### Information supplied

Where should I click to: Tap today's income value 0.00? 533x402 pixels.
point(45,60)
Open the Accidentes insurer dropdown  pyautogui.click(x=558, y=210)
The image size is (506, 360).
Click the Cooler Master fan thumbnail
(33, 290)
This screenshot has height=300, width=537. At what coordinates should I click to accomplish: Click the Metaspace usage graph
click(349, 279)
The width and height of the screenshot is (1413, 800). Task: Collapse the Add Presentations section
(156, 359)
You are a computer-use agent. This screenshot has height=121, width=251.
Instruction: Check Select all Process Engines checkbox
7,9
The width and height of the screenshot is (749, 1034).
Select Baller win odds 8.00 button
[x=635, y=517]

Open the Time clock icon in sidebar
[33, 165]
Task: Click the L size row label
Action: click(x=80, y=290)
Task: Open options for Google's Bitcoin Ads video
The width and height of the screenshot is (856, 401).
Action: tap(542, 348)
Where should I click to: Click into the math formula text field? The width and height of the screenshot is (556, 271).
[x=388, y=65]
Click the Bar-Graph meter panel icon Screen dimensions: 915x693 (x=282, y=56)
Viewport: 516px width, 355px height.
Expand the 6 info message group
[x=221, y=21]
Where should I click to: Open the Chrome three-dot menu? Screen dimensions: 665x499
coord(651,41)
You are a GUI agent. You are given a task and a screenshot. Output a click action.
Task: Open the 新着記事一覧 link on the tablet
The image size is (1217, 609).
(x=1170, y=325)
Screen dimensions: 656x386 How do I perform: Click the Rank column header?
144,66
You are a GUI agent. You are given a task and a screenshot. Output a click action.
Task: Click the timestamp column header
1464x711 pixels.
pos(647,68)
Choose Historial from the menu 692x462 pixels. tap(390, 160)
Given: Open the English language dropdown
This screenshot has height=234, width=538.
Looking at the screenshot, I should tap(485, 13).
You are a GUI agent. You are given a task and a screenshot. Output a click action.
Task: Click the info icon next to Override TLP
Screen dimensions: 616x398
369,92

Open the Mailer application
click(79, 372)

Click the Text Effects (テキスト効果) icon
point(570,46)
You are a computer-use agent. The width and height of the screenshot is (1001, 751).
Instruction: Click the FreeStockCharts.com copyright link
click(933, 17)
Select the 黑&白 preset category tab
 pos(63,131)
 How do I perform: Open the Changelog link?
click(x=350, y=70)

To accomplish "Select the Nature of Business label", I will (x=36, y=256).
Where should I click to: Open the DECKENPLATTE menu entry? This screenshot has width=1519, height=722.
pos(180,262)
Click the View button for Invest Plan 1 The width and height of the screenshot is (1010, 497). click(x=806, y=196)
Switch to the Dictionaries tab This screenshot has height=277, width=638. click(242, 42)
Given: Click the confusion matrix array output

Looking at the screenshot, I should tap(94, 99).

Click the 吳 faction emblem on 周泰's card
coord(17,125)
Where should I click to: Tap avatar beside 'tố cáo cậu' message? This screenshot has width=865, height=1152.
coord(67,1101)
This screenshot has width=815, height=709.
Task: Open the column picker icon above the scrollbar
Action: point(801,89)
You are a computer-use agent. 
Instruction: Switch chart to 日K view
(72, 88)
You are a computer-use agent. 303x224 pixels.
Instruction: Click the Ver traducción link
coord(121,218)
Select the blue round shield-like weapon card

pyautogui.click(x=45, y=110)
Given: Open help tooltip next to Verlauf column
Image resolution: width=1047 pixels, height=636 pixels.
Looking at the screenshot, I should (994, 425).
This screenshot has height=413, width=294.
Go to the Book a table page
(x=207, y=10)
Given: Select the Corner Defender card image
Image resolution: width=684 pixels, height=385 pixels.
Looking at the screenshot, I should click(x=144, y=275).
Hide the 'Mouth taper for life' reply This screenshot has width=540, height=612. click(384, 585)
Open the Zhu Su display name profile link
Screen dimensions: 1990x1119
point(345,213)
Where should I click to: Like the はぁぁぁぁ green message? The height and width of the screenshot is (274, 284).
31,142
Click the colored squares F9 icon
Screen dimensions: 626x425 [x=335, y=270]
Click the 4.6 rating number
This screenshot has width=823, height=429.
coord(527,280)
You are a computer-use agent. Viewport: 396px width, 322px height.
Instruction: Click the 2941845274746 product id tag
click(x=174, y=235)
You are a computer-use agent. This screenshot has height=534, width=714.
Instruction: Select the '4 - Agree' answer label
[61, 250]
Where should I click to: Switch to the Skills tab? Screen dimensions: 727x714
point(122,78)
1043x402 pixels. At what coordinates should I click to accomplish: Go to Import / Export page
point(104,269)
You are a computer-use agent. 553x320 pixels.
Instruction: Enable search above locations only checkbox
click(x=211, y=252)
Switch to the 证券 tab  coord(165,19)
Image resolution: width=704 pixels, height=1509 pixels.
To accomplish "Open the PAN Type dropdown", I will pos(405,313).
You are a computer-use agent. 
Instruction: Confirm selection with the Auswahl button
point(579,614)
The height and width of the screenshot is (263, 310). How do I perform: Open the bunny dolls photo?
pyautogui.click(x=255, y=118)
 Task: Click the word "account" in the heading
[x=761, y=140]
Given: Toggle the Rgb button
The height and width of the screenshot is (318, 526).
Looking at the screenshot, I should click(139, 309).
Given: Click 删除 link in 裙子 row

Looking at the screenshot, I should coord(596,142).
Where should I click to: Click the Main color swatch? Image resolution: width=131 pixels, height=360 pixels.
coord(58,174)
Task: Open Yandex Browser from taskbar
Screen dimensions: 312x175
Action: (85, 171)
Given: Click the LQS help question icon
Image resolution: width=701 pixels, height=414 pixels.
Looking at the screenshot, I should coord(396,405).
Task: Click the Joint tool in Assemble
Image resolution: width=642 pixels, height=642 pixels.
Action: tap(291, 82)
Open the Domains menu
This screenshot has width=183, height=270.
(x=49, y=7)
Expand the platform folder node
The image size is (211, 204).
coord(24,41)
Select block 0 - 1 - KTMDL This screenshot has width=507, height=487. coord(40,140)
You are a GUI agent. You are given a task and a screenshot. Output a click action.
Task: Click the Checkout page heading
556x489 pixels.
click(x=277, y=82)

### Prompt
Would you restate every record word for word?

### Answer section
Where should I click to: Tap today's income value 0.00? 533x402 pixels.
point(45,60)
Open the Accidentes insurer dropdown  pyautogui.click(x=558, y=210)
The image size is (506, 360).
Click the Cooler Master fan thumbnail
(33, 290)
This screenshot has height=300, width=537. At what coordinates should I click to accomplish: Click the Metaspace usage graph
click(349, 279)
The width and height of the screenshot is (1413, 800). Task: Collapse the Add Presentations section
(156, 359)
You are a computer-use agent. This screenshot has height=121, width=251.
Instruction: Check Select all Process Engines checkbox
7,9
The width and height of the screenshot is (749, 1034).
Select Baller win odds 8.00 button
[x=635, y=517]

Open the Time clock icon in sidebar
[33, 165]
Task: Click the L size row label
Action: click(x=80, y=290)
Task: Open options for Google's Bitcoin Ads video
The width and height of the screenshot is (856, 401).
Action: tap(542, 348)
Where should I click to: Click into the math formula text field? The width and height of the screenshot is (556, 271).
[x=388, y=65]
Click the Bar-Graph meter panel icon Screen dimensions: 915x693 (x=282, y=56)
Viewport: 516px width, 355px height.
Expand the 6 info message group
[x=221, y=21]
Where should I click to: Open the Chrome three-dot menu? Screen dimensions: 665x499
coord(651,41)
You are a GUI agent. You are given a task and a screenshot. Output a click action.
Task: Open the 新着記事一覧 link on the tablet
The image size is (1217, 609).
(x=1170, y=325)
Screen dimensions: 656x386 How do I perform: Click the Rank column header?
144,66
You are a GUI agent. You are given a task and a screenshot. Output a click action.
Task: Click the timestamp column header
1464x711 pixels.
pos(647,68)
Choose Historial from the menu 692x462 pixels. tap(390, 160)
Given: Open the English language dropdown
This screenshot has height=234, width=538.
Looking at the screenshot, I should tap(485, 13).
You are a GUI agent. You are given a task and a screenshot. Output a click action.
Task: Click the info icon next to Override TLP
Screen dimensions: 616x398
369,92

Open the Mailer application
click(79, 372)

Click the Text Effects (テキスト効果) icon
point(570,46)
You are a computer-use agent. The width and height of the screenshot is (1001, 751).
Instruction: Click the FreeStockCharts.com copyright link
click(933, 17)
Select the 黑&白 preset category tab
 pos(63,131)
 How do I perform: Open the Changelog link?
click(x=350, y=70)

To accomplish "Select the Nature of Business label", I will (x=36, y=256).
Where should I click to: Open the DECKENPLATTE menu entry? This screenshot has width=1519, height=722.
pos(180,262)
Click the View button for Invest Plan 1 The width and height of the screenshot is (1010, 497). click(x=806, y=196)
Switch to the Dictionaries tab This screenshot has height=277, width=638. click(242, 42)
Given: Click the confusion matrix array output

Looking at the screenshot, I should tap(94, 99).

Click the 吳 faction emblem on 周泰's card
coord(17,125)
Where should I click to: Tap avatar beside 'tố cáo cậu' message? This screenshot has width=865, height=1152.
coord(67,1101)
This screenshot has width=815, height=709.
Task: Open the column picker icon above the scrollbar
Action: point(801,89)
You are a computer-use agent. 
Instruction: Switch chart to 日K view
(72, 88)
You are a computer-use agent. 303x224 pixels.
Instruction: Click the Ver traducción link
coord(121,218)
Select the blue round shield-like weapon card

pyautogui.click(x=45, y=110)
Given: Open help tooltip next to Verlauf column
Image resolution: width=1047 pixels, height=636 pixels.
Looking at the screenshot, I should (994, 425).
This screenshot has height=413, width=294.
Go to the Book a table page
(x=207, y=10)
Given: Select the Corner Defender card image
Image resolution: width=684 pixels, height=385 pixels.
Looking at the screenshot, I should click(x=144, y=275).
Hide the 'Mouth taper for life' reply This screenshot has width=540, height=612. click(384, 585)
Open the Zhu Su display name profile link
Screen dimensions: 1990x1119
point(345,213)
Where should I click to: Like the はぁぁぁぁ green message? The height and width of the screenshot is (274, 284).
31,142
Click the colored squares F9 icon
Screen dimensions: 626x425 [x=335, y=270]
Click the 4.6 rating number
This screenshot has width=823, height=429.
coord(527,280)
You are a computer-use agent. Viewport: 396px width, 322px height.
Instruction: Click the 2941845274746 product id tag
click(x=174, y=235)
You are a computer-use agent. This screenshot has height=534, width=714.
Instruction: Select the '4 - Agree' answer label
[61, 250]
Where should I click to: Switch to the Skills tab? Screen dimensions: 727x714
point(122,78)
1043x402 pixels. At what coordinates should I click to accomplish: Go to Import / Export page
point(104,269)
You are a computer-use agent. 553x320 pixels.
Instruction: Enable search above locations only checkbox
click(x=211, y=252)
Switch to the 证券 tab  coord(165,19)
Image resolution: width=704 pixels, height=1509 pixels.
To accomplish "Open the PAN Type dropdown", I will pos(405,313).
You are a computer-use agent. 
Instruction: Confirm selection with the Auswahl button
point(579,614)
The height and width of the screenshot is (263, 310). How do I perform: Open the bunny dolls photo?
pyautogui.click(x=255, y=118)
 Task: Click the word "account" in the heading
[x=761, y=140]
Given: Toggle the Rgb button
The height and width of the screenshot is (318, 526).
Looking at the screenshot, I should click(139, 309).
Given: Click 删除 link in 裙子 row

Looking at the screenshot, I should coord(596,142).
Where should I click to: Click the Main color swatch? Image resolution: width=131 pixels, height=360 pixels.
coord(58,174)
Task: Open Yandex Browser from taskbar
Screen dimensions: 312x175
Action: (85, 171)
Given: Click the LQS help question icon
Image resolution: width=701 pixels, height=414 pixels.
Looking at the screenshot, I should coord(396,405).
Task: Click the Joint tool in Assemble
Image resolution: width=642 pixels, height=642 pixels.
Action: tap(291, 82)
Open the Domains menu
This screenshot has width=183, height=270.
(x=49, y=7)
Expand the platform folder node
The image size is (211, 204).
coord(24,41)
Select block 0 - 1 - KTMDL This screenshot has width=507, height=487. coord(40,140)
You are a GUI agent. You are given a task and a screenshot. Output a click action.
Task: Click the Checkout page heading
556x489 pixels.
click(x=277, y=82)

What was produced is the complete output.